Hacker News new | ask | show | jobs
by agarsev 931 days ago
Well that's what we humans do, isn't it? :)

In any case, text seems to stil form a part:

> During training, we use monolingual speech-text datasets

So there's still a way till machines learn language as humans do, i.e. with sounds as primary modality. But nowadays I won't bet as to how long any ml task for language will take to be solved

1 comments

If I understood correctly, to me there seem to be two keys to the proposed method:

1) they use a single, shared embedding space for the two languages, forcing the model to learn "semantics" independently (or rather, interdependently) of language 2) using back-translation for training. I'm not sure that I got this right, but this seems to be round-trip translation? So the model can self-assess its performance by checking the spanish->english->spanish difference.

Sounds very promising and interesting! However, it seems they only tested on spanish and english. I wonder if the similarity of the languages at the lexical level made these results possible.

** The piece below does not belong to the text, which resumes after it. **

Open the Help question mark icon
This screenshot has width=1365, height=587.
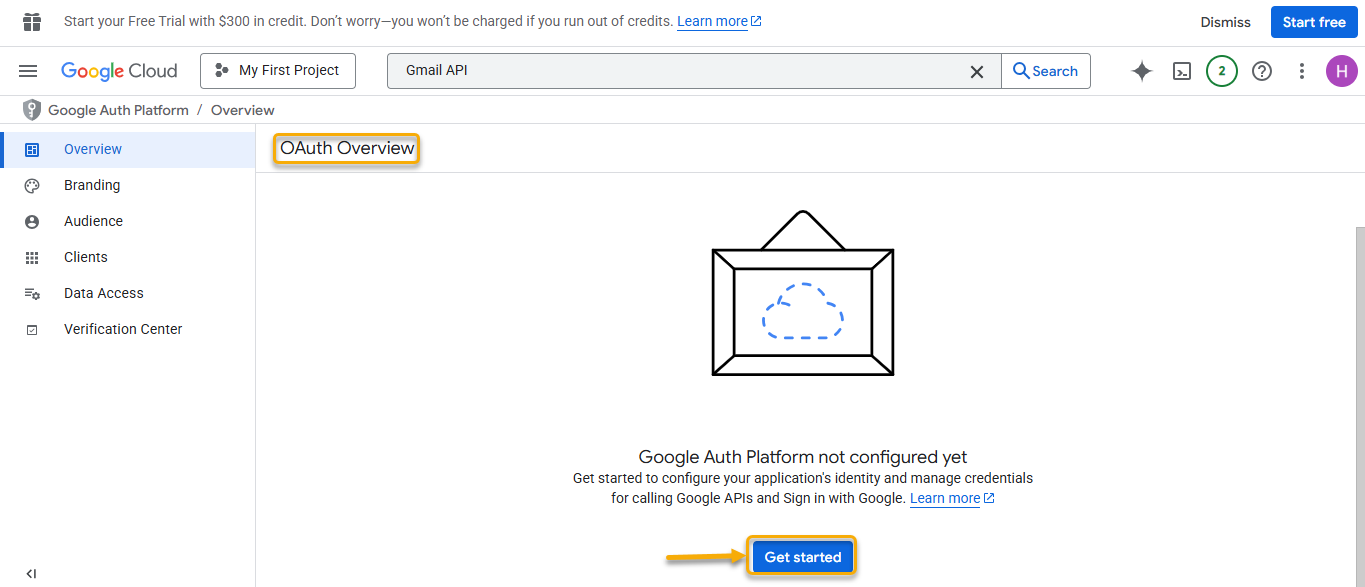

I've wondered for years how far you could get just checking perplexity. English -> internal rep, and x-> internal rep. Then mapping between the internal reps such that English -> another language has low perplexity. That is, a sensible sentence in English should result in a sensible sentence in another language.
Some form of internal representation is crucial. Translation is a n^2 problem where some nodes like Chinese, English and Spanish have much thicker arrows, which makes traditional approaches awful for less common languages-pairs.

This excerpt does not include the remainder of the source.